In most good statistical categories, there is a certain amount of year-to-year consistency. There are always changes, but the leaderboard from one season to the next doesn't look as if you've accidentally subbed in names from another sport. But you know where Treinen -- the reigning WPA leader -- ranked in that metric in 2017? That would be 595th. Jeffress? He was 555th. Even Diaz, who was already established as a premier reliever, ranked just 62nd.
With relievers, you just don't know how the landscape will look from one season to the next.
Building a bullpen is hard, for just this reason. No position group varies as wildly in its performance from one season to the next as relievers. It's not even close. That's why, as much as anything, the best reliever of the current decade -- Craig Kimbrel -- has yet to find a home via free agency.
With that rather large caveat, we conclude our position tiers series with relievers.

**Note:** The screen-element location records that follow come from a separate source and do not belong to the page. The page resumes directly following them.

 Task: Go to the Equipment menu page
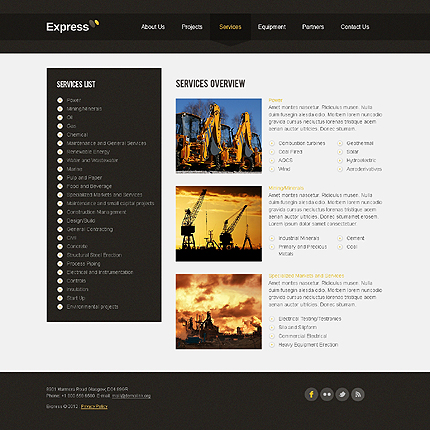(272, 27)
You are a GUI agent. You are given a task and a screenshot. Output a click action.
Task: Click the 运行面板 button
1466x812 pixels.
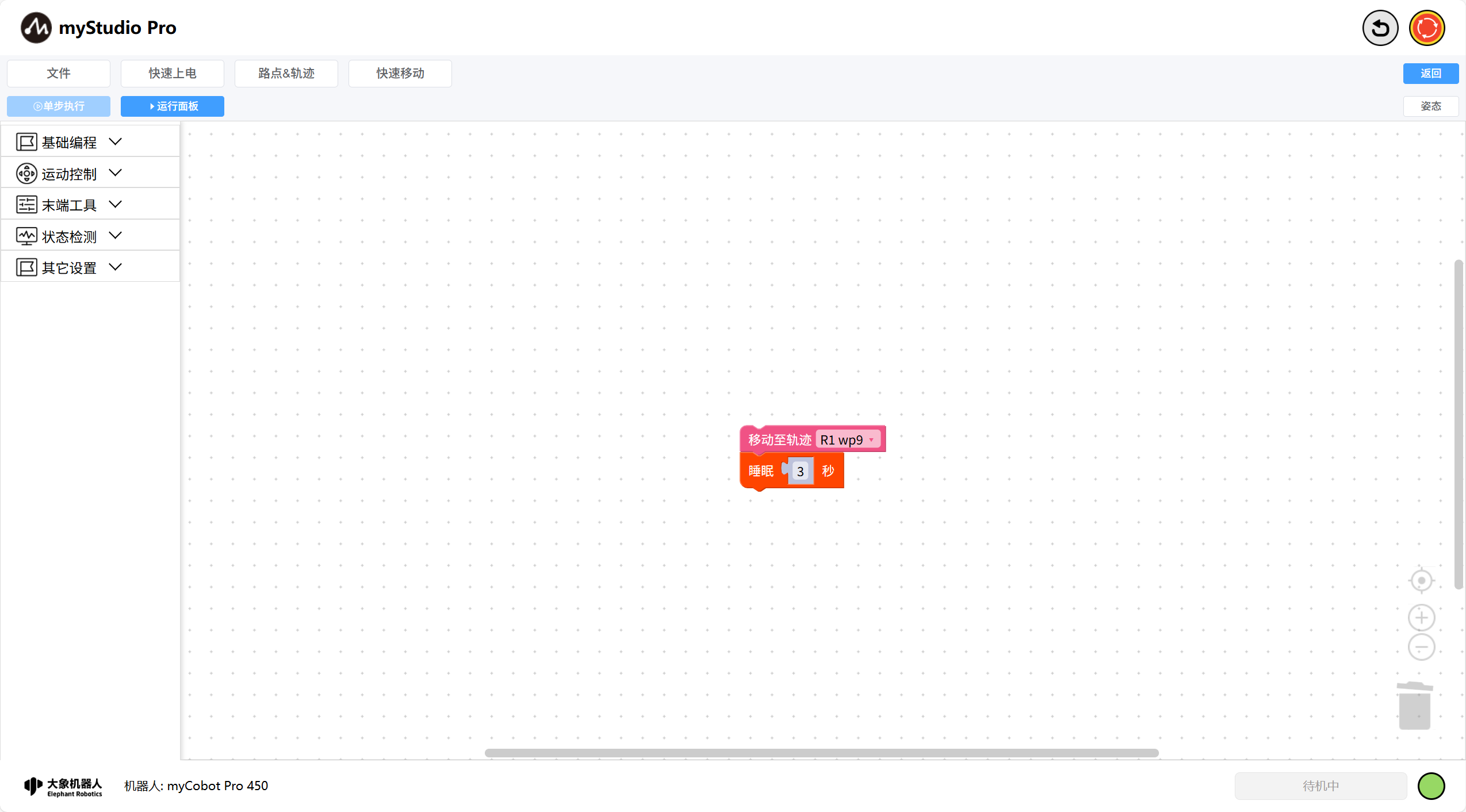[x=173, y=106]
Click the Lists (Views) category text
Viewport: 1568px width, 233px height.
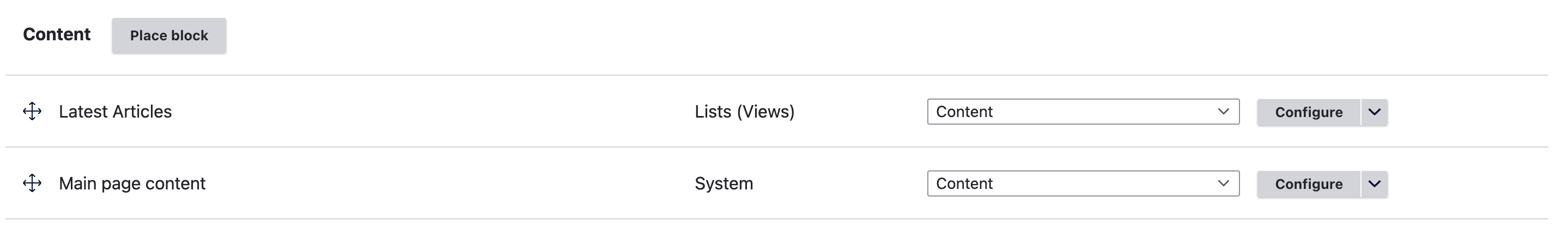click(x=744, y=112)
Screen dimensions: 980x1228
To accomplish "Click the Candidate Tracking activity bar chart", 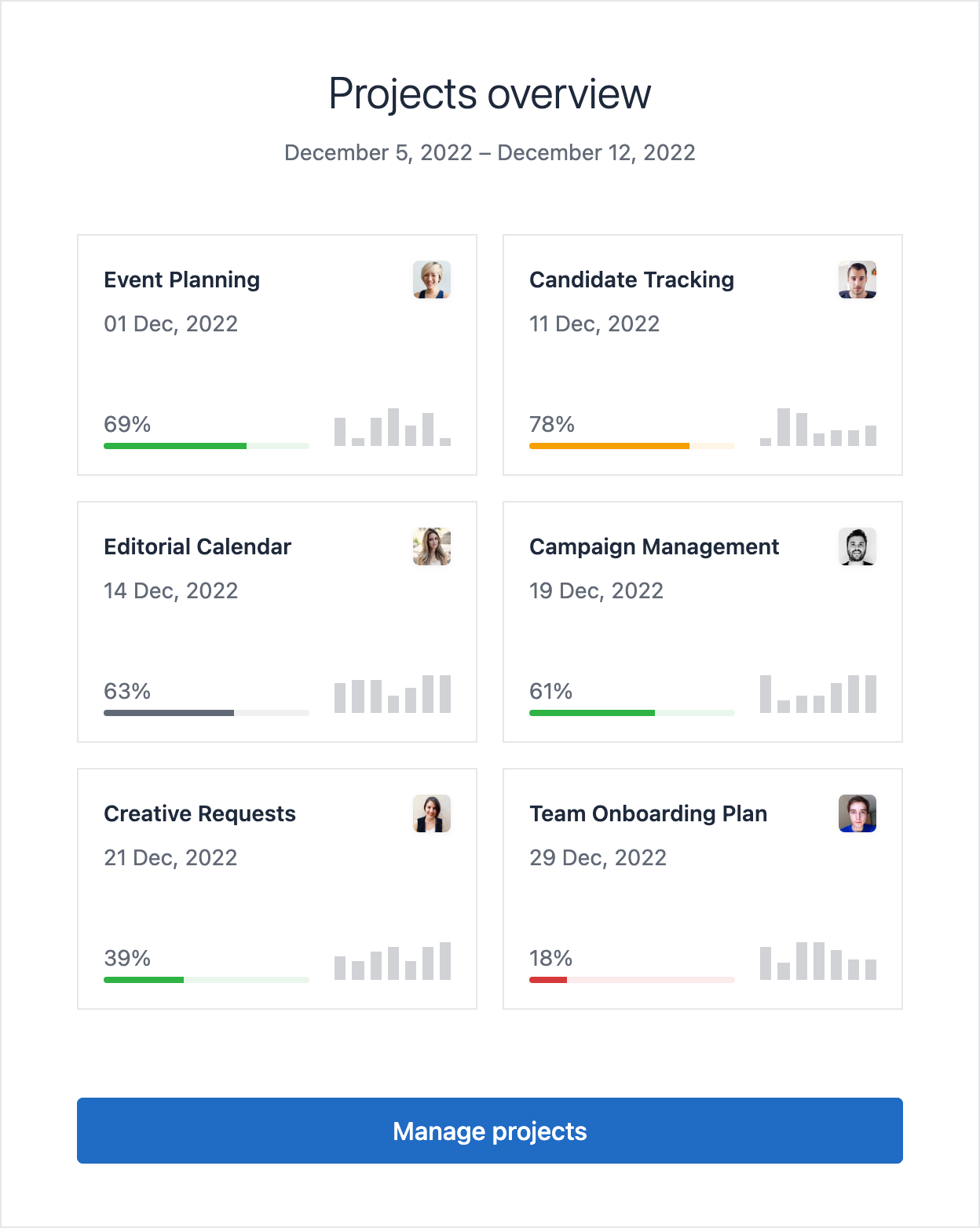I will (818, 426).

Squirrelly as they might be, their prominence in baseball has never been greater, in innings, in sheer number of pitchers, in the impact on deciding individual games.
We've reached this place with relief pitching in large part because of analytically driven strategic evolutions over the past 30 years or so. But we've also gotten here because the supply of big-armed relief pitchers has never been greater. That's certainly true in the major leagues, and by all accounts, it's just as true in the minors.
There used to be an adage in baseball that if what you have in the bullpen isn't any better than what you've got on the mound, then you stick with what you've got on the mound. Nearly all of the best arms in baseball were starters, so the goal for every manager was to get as many innings out of his rotation as possible.
Now that's not really a thing. Starters aren't judged so much for their stamina as they are for their pitch efficiency. Can they get through the order twice without burning through too many pitches? Good enough, because there is a crew of flamethrowers ready to come on and finish it off. Managers don't dread going to the bullpen -- they can hardly wait to do it. It's the most fundamental change to the experience of taking in big league baseball over the past decade.
As with the starters, we can take a snapshot of teams' bullpen situations by seeing how many relievers they have in each tier. This is a role-independent evaluation except in this regard: By awarding more points for the better tiers, we can in effect replicate the effect of leverage on how bullpens are set up. The better relievers, if used in an optimal fashion, should have a disproportionate impact on their team's chances to win in a given game. That's what leverage is.
It's not a perfect way to look at it, but it's worth checking out, even if that year-to-year volatility that I mentioned is a giant red flag that these rankings probably will look very different by the end of the 2019 season.